ASSOCIATION OF HYPERGLYCEMIA WITH NO-REFLOW OR SLOW REFLOW IN PATIENTS WITH STEMI UNDERGOING PPCI
DOI:
https://doi.org/10.4238/gtwvhq13Keywords:
Hyperglycemia, Slow-reflow, No-reflow, STEMI, Primary PCI, Diabetes mellitus, TIMI flow gradeAbstract
Background: Primary percutaneous coronary intervention (PPCI) is associated with no-reflow and slow-reflow phenomena in patients with ST-elevation myocardial infarction (STEMI) which is associated with larger infarct size, ventricular dysfunction and mortality. Patients with hyperglycemia at admission have poor outcomes, but there are limited data in people with diabetes, particularly in the region of South Asia.
Objective: To assess the association between admission hyperglycemia and no-reflow/slow-reflow in diabetic STEMI patients undergoing primary percutaneous coronary intervention.
Methods: A prospective cohort study with consecutive sampling of 116 diabetic STEMI patients (58 hyperglycemic, 58 normoglycemic) in NICVD Karachi over a period of six months. Hyperglycemia was considered as admission glucose level ≥180 mg/dL. The coronary flow was evaluated using TIMI grading, and the adjusted relative risk for no-reflow/slow flow was estimated by Modified Poisson Regression.

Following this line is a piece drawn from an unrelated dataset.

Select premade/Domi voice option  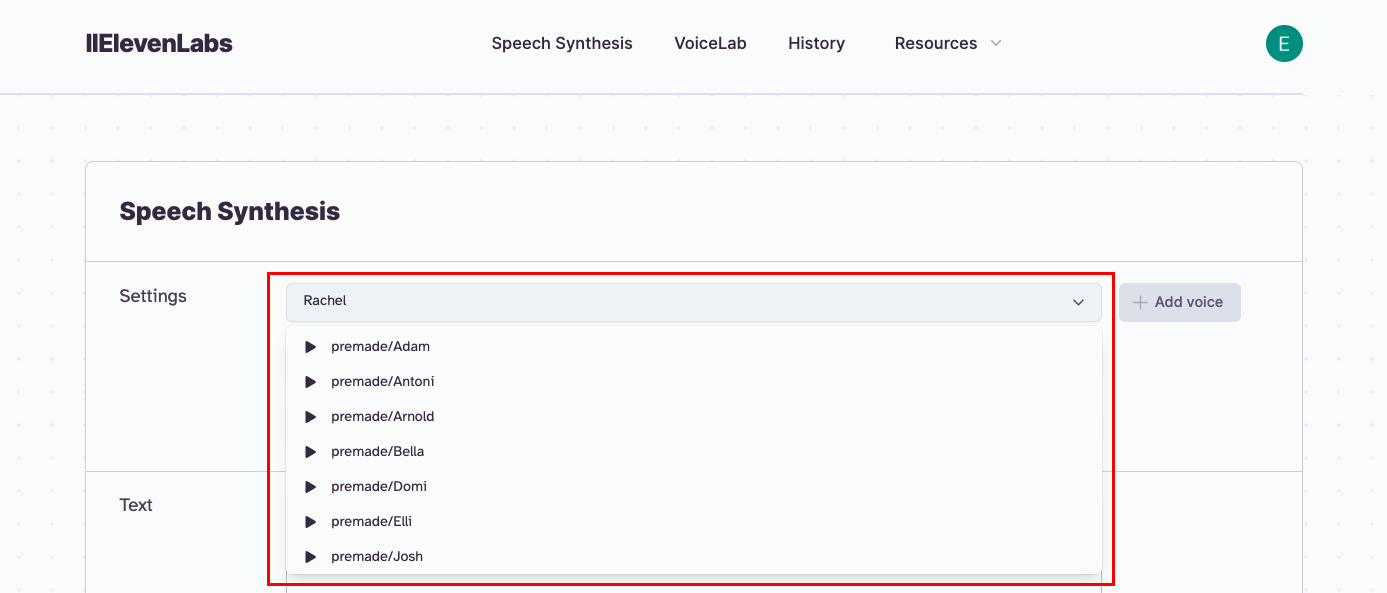click(x=379, y=487)
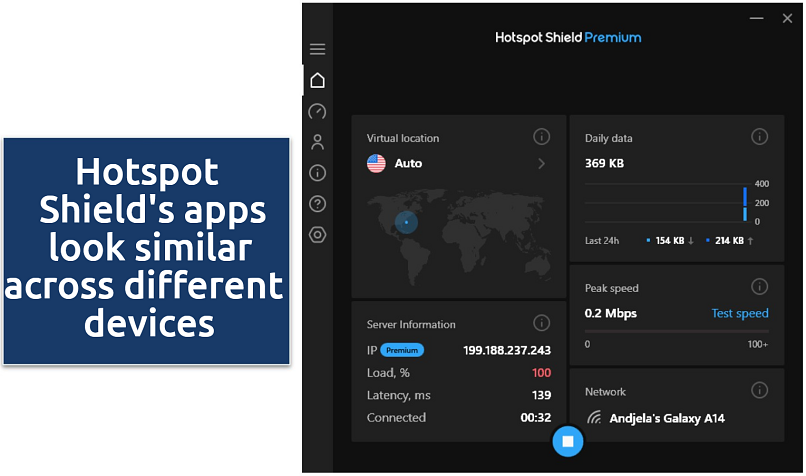Open the settings hexagon icon
Viewport: 806px width, 476px height.
tap(317, 235)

Results: Hyperglycemic patients were more likely to experience no-reflow/slow-flow than were normoglycemic patients (63.8% vs 19.0%, p < 0.001). Unadjusted RR = 3.36 (95% CI: 1.92 – 5.88). With adjustment, hyperglycemia was still emerged as an independent predictor (ARR = 2.98; 95% CI: 1.68 – 5.28; p < 0.001). Time of ischemia (ARR = 1.12 per 10 min; p = 0.003) and time from door-to-balloon (ARR = 1.08 per 10 min; p = 0.028) were significantly associated. Patients with hyperglycemia experienced more arrhythmias (20.7% vs. 3.4%; p = 0.004), stent thrombosis (12.1% vs. 1.7%; p = 0.032), and death rate (20.7% vs. 1.7%; p = 0.001).
Conclusion: Admission hyperglycemia is an independent predictor of no-reflow/slow-flow in diabetic STEMI patients. The routine measurement of glucose levels at presentation will allow for early risk stratification and may lead to more intensive management to achieve better outcomes.